### Directions for this task
Show every line in the material below in which the string "checkbox" appears.

::: Data for the task :::

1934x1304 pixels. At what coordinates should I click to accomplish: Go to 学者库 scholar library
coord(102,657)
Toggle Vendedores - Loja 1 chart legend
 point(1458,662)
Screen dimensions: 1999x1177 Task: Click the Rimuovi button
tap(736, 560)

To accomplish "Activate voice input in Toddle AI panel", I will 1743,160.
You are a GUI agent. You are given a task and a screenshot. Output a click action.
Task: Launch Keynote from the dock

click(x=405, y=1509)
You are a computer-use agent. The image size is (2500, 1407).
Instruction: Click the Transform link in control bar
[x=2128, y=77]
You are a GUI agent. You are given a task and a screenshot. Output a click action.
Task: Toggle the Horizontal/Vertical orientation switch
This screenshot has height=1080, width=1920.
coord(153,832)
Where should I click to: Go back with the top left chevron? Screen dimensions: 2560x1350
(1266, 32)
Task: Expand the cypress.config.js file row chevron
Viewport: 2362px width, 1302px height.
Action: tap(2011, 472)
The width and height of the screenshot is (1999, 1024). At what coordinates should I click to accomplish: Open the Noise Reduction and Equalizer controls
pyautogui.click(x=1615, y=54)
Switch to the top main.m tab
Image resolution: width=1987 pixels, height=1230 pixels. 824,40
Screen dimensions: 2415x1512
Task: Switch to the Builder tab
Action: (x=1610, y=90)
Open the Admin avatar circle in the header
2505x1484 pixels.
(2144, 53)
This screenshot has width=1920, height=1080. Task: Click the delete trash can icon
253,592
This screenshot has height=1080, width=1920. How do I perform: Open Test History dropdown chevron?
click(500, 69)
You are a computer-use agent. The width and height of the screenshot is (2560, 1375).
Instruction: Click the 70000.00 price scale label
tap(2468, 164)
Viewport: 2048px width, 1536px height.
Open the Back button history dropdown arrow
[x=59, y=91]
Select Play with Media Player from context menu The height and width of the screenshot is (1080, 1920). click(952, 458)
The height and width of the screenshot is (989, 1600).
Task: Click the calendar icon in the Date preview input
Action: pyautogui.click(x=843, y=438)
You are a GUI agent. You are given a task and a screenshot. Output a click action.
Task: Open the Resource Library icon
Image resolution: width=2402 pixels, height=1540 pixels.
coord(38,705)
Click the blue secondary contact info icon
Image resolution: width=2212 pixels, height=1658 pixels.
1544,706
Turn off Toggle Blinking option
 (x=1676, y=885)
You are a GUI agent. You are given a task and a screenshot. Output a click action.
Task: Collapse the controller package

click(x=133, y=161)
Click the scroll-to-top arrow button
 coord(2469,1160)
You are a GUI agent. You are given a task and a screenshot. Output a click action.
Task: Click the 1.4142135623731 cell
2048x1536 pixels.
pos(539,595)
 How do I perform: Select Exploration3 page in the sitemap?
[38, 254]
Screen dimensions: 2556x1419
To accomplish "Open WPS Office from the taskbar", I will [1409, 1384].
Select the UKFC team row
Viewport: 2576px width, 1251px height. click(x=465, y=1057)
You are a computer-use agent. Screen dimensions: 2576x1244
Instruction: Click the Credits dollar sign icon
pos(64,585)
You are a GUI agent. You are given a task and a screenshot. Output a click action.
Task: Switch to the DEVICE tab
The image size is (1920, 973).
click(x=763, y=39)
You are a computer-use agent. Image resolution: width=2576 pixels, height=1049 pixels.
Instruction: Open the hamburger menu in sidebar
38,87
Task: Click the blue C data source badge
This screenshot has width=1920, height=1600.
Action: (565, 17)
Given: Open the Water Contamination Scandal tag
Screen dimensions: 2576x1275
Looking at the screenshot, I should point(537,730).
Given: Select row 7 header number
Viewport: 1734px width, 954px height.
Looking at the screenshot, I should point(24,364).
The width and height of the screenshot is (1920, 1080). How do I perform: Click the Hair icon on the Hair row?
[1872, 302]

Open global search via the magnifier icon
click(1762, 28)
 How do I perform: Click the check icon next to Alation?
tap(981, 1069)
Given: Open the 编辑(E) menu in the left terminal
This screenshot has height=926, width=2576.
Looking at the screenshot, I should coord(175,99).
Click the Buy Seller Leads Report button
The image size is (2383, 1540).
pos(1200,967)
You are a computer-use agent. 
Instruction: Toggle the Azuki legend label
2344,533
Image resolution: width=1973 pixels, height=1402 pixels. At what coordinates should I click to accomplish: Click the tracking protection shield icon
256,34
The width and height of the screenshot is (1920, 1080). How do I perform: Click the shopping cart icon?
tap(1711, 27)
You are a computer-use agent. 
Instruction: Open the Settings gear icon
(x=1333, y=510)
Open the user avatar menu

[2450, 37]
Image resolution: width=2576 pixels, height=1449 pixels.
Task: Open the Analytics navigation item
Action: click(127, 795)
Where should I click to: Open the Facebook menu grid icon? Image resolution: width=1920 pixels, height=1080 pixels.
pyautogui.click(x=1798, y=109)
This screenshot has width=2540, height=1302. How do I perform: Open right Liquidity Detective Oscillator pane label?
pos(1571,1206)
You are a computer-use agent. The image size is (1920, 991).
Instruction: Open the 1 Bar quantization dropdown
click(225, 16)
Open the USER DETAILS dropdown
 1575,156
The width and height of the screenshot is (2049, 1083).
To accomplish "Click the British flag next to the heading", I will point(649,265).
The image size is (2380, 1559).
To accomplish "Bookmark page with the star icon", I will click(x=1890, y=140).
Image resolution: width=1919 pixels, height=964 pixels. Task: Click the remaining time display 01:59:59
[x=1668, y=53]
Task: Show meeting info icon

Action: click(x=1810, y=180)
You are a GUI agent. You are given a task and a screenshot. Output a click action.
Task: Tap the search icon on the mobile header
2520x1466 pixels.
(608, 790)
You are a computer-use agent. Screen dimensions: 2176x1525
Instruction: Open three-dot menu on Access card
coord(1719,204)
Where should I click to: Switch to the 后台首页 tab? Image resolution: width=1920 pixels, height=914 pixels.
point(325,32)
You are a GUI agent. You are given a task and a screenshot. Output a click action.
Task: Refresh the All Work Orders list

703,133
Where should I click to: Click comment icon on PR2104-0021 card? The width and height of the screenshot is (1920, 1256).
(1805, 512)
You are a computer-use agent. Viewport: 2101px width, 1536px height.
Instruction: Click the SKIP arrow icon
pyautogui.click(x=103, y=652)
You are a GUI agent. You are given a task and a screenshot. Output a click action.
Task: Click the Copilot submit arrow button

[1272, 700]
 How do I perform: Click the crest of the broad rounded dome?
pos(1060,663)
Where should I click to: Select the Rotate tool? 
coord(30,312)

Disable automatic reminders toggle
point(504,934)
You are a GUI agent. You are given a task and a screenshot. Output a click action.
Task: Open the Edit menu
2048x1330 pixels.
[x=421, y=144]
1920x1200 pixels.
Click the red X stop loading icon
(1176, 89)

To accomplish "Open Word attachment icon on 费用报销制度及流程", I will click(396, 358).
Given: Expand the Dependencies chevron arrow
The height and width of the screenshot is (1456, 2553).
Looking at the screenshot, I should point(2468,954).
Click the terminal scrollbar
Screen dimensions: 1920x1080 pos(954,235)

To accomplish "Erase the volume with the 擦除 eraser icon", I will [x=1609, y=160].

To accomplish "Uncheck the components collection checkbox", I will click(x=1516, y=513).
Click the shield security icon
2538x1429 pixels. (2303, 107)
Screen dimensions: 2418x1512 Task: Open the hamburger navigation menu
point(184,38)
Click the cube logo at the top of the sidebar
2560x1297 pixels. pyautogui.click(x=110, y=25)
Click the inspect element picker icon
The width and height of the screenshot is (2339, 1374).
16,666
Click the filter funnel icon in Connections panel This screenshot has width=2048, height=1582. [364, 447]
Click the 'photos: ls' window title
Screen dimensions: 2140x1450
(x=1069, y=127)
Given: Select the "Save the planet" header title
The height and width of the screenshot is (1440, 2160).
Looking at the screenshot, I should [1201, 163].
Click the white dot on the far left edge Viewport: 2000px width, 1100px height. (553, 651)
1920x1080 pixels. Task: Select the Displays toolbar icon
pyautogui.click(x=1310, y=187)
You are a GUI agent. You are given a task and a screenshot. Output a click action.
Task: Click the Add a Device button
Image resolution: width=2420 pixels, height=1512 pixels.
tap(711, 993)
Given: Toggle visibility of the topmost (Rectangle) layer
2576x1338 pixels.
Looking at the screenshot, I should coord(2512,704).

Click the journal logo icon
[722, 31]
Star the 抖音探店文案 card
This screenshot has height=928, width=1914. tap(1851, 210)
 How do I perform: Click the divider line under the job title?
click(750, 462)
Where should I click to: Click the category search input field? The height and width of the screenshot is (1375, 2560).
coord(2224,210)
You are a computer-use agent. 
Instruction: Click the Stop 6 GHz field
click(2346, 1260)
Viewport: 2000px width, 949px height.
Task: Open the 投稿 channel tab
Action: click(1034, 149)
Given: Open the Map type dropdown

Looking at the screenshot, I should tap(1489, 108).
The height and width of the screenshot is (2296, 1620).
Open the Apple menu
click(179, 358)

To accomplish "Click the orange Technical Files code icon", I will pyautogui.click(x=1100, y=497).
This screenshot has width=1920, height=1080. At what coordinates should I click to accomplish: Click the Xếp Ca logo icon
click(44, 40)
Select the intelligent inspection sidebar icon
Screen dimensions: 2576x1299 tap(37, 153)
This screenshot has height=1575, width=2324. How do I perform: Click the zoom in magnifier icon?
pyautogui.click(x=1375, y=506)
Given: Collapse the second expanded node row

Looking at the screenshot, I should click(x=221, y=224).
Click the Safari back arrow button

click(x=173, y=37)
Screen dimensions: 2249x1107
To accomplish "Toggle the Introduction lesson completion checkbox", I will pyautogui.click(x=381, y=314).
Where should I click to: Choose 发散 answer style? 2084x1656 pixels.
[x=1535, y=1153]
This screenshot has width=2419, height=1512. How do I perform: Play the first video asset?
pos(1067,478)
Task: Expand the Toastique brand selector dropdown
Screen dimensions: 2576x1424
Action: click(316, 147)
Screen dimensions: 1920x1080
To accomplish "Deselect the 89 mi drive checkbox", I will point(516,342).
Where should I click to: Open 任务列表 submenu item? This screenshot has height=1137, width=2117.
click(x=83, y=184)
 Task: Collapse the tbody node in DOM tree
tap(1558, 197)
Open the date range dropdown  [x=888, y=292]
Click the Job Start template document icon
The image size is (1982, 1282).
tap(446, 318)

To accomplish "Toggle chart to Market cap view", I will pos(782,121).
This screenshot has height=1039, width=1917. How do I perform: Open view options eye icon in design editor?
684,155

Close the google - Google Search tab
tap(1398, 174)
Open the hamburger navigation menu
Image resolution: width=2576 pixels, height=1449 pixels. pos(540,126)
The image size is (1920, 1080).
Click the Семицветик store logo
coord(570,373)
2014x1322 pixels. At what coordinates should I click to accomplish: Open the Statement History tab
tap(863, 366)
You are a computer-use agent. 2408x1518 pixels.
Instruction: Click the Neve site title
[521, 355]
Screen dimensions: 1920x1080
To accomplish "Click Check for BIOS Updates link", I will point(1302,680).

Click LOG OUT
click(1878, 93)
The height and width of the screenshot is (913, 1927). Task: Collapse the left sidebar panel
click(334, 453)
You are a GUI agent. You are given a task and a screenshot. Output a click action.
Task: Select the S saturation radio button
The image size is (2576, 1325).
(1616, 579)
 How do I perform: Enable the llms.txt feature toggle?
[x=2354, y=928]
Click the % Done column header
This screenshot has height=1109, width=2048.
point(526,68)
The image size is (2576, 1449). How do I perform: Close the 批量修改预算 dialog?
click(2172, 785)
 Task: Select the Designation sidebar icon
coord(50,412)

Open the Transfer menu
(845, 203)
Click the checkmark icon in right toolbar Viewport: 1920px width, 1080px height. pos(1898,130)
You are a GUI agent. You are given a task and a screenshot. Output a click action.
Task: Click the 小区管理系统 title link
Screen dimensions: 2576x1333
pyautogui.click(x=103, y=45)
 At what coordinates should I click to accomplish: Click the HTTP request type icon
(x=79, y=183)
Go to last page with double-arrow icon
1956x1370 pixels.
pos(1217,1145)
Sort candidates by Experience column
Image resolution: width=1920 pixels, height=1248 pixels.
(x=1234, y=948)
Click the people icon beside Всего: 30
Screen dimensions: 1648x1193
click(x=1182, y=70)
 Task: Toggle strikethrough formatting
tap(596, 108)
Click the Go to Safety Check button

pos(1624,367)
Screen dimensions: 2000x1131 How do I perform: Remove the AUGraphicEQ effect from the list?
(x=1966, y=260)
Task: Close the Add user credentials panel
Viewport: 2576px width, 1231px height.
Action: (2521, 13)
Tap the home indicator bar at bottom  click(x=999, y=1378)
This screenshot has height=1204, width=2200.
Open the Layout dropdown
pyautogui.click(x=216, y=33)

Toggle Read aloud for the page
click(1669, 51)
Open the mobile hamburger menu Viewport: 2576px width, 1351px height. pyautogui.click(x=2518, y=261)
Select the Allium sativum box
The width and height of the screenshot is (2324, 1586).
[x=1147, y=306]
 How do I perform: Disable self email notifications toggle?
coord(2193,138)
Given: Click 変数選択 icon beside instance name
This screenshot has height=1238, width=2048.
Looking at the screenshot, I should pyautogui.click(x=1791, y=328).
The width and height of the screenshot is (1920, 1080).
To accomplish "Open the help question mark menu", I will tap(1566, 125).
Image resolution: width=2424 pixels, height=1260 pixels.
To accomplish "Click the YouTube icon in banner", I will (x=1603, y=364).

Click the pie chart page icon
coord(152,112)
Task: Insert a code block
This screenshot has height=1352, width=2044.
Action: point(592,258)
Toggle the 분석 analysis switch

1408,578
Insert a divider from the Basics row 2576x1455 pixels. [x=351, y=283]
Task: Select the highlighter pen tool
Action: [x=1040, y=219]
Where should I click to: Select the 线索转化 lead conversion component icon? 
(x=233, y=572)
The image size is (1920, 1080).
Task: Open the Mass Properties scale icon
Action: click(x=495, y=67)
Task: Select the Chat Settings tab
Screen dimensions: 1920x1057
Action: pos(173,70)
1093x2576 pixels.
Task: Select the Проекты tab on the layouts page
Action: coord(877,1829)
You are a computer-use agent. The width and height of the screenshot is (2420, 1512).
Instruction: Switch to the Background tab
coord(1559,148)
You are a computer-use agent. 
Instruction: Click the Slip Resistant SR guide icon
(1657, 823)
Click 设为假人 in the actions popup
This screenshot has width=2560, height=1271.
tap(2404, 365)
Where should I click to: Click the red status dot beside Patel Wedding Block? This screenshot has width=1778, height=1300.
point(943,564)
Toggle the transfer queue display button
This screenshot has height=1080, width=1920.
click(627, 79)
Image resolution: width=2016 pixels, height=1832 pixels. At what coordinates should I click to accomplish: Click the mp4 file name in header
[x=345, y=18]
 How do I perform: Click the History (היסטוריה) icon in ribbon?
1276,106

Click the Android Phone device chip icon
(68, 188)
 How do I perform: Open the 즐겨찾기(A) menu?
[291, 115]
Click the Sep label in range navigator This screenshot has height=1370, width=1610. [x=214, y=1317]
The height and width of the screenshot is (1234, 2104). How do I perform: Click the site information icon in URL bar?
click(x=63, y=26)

:::

### Solved exercise
To accomplish "Uncheck the components collection checkbox", I will click(x=1516, y=513).
To accomplish "Toggle the Introduction lesson completion checkbox", I will pyautogui.click(x=381, y=314).
To accomplish "Deselect the 89 mi drive checkbox", I will point(516,342).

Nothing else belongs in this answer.